ECLI:NL:GHAMS:2025:39
Gerechtshof Amsterdam
- Beschikking
- Rechtspraak.nl
Bepaling van kinderalimentatie in hoger beroep met betrekking tot wisselende inkomsten en schulden van de onderhoudsplichtige ouder
In deze zaak, behandeld door het Gerechtshof Amsterdam, gaat het om de kinderalimentatie die de man moet betalen voor zijn twee kinderen. De rechtbank Noord-Holland had op 9 oktober 2023 bepaald dat de man € 830,- per maand moest betalen, met ingang van 1 januari 2022. De man was het hier niet mee eens en verzocht om een lagere alimentatie van € 29,- per maand. De vrouw was het eens met de eerdere beschikking van de rechtbank.
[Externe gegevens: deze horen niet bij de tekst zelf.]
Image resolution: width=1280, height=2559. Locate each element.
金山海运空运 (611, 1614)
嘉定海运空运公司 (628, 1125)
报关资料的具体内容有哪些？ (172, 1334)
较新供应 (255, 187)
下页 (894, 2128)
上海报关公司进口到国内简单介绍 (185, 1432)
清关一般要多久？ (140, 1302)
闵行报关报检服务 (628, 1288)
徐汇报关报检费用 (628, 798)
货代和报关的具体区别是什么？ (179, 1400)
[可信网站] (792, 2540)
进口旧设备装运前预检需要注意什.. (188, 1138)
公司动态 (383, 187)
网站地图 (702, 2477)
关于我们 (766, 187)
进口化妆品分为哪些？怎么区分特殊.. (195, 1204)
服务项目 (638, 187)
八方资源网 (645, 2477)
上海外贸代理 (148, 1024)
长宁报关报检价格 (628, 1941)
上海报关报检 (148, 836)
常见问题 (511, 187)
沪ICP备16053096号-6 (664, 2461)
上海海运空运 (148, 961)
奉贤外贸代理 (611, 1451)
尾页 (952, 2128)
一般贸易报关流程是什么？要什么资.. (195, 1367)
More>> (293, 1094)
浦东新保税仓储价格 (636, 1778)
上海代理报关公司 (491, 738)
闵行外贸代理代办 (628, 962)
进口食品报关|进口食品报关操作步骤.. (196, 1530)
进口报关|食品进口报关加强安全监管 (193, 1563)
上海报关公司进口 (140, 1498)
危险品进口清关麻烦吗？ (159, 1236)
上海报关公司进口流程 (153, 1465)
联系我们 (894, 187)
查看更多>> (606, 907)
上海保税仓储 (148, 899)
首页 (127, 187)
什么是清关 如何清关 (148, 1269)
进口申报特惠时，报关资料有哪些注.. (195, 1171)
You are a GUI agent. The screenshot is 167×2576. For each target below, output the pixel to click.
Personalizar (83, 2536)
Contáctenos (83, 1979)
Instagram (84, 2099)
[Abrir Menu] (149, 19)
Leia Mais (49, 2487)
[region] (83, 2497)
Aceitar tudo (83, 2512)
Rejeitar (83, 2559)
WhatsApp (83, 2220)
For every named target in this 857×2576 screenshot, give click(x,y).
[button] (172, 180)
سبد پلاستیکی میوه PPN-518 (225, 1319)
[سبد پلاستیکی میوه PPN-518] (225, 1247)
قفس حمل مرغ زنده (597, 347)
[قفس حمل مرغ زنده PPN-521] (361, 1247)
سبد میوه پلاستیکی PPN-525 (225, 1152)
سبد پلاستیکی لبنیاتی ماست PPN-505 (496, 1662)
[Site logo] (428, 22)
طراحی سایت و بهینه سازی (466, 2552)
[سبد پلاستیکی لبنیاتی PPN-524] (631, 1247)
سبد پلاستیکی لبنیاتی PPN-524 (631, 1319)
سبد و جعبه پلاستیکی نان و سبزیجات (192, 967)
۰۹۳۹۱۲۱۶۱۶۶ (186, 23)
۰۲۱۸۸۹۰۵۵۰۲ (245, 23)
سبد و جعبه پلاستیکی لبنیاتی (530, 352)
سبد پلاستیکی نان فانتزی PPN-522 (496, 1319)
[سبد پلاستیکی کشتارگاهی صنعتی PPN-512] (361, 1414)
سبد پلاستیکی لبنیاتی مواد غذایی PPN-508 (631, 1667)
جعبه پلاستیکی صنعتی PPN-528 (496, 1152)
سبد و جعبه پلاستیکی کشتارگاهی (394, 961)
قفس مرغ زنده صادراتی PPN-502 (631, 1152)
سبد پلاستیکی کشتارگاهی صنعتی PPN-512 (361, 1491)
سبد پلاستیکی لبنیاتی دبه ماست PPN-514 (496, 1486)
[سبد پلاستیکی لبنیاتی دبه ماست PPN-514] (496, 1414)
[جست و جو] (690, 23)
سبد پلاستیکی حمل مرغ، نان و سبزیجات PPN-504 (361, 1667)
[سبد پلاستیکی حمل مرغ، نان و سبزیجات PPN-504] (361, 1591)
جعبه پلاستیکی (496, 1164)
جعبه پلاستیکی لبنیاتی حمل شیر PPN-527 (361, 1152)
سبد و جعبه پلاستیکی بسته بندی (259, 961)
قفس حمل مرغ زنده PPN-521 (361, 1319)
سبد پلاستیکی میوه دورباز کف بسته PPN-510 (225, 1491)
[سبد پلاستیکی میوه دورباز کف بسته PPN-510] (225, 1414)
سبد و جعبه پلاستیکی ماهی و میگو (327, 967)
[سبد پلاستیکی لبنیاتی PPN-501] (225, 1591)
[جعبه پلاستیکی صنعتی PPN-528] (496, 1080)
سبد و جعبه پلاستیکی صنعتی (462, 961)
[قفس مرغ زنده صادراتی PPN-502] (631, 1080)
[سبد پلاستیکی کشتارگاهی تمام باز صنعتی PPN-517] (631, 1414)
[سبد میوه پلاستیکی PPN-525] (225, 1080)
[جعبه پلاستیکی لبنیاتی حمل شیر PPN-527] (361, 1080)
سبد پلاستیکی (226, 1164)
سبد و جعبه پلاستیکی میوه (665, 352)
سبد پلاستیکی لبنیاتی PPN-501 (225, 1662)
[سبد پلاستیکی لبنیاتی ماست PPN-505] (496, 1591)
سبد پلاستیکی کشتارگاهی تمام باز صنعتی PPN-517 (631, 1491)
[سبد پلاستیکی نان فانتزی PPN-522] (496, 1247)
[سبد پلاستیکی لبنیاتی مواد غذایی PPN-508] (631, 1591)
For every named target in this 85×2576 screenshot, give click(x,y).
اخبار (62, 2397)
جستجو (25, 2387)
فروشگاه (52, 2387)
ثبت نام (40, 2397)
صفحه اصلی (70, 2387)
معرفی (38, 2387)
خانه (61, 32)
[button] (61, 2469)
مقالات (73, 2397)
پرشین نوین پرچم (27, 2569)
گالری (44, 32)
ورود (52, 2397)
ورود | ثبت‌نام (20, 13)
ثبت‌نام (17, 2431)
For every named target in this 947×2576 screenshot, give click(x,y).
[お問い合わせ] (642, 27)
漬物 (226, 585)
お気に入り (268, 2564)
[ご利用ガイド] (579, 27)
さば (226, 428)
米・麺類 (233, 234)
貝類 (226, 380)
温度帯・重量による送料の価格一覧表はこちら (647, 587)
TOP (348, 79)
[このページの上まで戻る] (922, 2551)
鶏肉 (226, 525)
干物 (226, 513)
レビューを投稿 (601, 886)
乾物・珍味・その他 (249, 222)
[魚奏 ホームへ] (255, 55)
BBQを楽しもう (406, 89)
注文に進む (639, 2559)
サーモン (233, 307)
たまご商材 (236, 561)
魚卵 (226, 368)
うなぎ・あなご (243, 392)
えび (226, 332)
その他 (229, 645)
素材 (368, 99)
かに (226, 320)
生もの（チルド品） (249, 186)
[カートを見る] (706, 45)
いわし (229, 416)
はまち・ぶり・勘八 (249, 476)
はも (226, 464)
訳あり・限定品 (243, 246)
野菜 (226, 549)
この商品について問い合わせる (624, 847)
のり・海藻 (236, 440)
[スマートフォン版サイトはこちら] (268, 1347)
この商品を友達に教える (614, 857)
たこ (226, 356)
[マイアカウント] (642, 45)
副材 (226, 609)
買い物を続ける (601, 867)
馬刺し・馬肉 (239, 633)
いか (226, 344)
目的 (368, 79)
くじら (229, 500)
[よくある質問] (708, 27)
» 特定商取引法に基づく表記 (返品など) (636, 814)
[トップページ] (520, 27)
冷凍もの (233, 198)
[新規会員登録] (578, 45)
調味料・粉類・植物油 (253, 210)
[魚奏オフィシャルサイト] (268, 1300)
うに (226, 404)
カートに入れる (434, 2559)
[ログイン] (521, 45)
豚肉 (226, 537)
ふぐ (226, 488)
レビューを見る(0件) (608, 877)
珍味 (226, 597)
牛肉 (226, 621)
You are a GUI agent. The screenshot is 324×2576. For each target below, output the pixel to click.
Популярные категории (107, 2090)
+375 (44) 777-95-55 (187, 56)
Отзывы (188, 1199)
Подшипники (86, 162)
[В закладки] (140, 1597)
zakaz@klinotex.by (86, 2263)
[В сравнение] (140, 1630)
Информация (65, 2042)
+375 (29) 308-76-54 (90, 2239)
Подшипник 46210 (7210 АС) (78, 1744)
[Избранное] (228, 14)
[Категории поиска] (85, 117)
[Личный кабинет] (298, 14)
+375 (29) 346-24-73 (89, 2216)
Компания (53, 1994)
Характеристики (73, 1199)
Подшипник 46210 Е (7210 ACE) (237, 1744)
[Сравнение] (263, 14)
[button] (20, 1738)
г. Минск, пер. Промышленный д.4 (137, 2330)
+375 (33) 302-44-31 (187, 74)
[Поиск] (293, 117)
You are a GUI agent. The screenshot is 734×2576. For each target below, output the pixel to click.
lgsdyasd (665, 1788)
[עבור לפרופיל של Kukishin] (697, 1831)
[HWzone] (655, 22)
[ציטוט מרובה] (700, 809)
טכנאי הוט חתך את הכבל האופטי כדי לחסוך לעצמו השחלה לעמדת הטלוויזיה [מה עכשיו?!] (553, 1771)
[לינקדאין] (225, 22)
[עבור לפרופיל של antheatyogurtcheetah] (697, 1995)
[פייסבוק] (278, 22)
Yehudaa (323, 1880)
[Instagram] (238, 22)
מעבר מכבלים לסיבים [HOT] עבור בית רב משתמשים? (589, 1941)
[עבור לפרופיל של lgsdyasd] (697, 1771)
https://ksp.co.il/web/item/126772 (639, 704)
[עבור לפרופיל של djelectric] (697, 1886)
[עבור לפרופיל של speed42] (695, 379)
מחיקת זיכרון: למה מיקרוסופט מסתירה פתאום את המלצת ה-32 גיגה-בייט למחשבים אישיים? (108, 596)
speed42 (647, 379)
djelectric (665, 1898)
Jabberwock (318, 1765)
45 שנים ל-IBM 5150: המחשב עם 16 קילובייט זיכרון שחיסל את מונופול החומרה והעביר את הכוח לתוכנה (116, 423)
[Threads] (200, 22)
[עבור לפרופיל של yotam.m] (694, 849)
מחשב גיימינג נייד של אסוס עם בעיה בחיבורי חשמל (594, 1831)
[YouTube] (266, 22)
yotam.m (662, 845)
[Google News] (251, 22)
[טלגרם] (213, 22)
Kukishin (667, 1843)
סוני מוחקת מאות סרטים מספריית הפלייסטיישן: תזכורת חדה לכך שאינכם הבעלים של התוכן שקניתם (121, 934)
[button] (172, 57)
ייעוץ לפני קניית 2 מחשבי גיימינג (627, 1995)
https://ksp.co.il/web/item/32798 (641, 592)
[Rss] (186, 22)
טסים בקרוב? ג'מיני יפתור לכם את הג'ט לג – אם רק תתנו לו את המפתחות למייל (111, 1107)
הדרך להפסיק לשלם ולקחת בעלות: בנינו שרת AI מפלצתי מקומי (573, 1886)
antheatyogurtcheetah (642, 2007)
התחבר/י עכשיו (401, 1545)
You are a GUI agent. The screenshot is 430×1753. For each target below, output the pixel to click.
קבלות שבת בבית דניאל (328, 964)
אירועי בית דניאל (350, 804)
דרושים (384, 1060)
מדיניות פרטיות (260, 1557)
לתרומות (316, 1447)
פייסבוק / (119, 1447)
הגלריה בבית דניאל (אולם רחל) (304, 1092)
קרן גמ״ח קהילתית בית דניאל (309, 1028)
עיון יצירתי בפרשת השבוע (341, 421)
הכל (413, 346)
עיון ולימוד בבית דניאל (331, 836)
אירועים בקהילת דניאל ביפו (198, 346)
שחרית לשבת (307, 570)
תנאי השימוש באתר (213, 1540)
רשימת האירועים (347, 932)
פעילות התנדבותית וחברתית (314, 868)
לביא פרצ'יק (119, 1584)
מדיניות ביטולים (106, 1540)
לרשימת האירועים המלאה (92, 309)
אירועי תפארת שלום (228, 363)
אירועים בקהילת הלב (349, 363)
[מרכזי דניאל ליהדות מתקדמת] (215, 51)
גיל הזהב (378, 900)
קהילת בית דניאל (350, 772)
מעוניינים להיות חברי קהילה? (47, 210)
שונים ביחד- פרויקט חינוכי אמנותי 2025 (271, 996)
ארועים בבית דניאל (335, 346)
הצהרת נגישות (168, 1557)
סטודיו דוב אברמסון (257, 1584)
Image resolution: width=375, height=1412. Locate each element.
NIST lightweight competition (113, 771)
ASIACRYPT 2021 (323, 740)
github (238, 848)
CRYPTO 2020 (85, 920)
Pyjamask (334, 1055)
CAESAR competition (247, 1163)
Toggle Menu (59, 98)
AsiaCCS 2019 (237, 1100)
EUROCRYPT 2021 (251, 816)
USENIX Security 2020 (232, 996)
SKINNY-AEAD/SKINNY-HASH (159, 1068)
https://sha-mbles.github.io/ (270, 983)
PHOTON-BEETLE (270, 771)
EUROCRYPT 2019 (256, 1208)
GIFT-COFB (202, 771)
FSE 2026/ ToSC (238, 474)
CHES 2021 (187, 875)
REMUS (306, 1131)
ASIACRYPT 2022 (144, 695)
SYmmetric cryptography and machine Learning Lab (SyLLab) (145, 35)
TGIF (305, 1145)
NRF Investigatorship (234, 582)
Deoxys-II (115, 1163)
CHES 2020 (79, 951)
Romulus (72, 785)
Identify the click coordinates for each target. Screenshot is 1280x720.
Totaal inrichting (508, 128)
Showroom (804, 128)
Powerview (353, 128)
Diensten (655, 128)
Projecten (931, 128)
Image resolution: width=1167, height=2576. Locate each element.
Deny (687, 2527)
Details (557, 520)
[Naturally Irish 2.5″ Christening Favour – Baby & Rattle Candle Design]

Het hof heeft in zijn uitspraak van 7 januari 2025 geoordeeld dat de man vanaf 1 juli 2022 een lagere kinderalimentatie moet betalen dan eerder vastgesteld, en heeft de ingangsdatum van de alimentatie aangepast naar 1 juli 2022. Het hof heeft ook een DNA-onderzoek bevolen om vast te stellen of de man de biologische vader is van het kind, wat hij later heeft ingetrokken. De man heeft wisselende inkomsten en schulden, wat van invloed is op zijn draagkracht. Het hof heeft de draagkracht van de man vastgesteld op € 377,- per maand met ingang van 1 juli 2022, en heeft de alimentatieverplichtingen voor de toekomst vastgesteld op verschillende bedragen, afhankelijk van de draagkracht en de behoeften van de kinderen. De vrouw heeft ook wisselende inkomsten gehad, maar het hof heeft geoordeeld dat zij in de toekomst meer mogelijkheden heeft om te werken na het afronden van haar opleiding. De uiteindelijke beslissing van het hof is dat de man de kinderalimentatie moet betalen zoals vastgesteld, en dat de eerdere beschikking van de rechtbank wordt vernietigd voor zover deze aan het oordeel van het hof onderworpen is.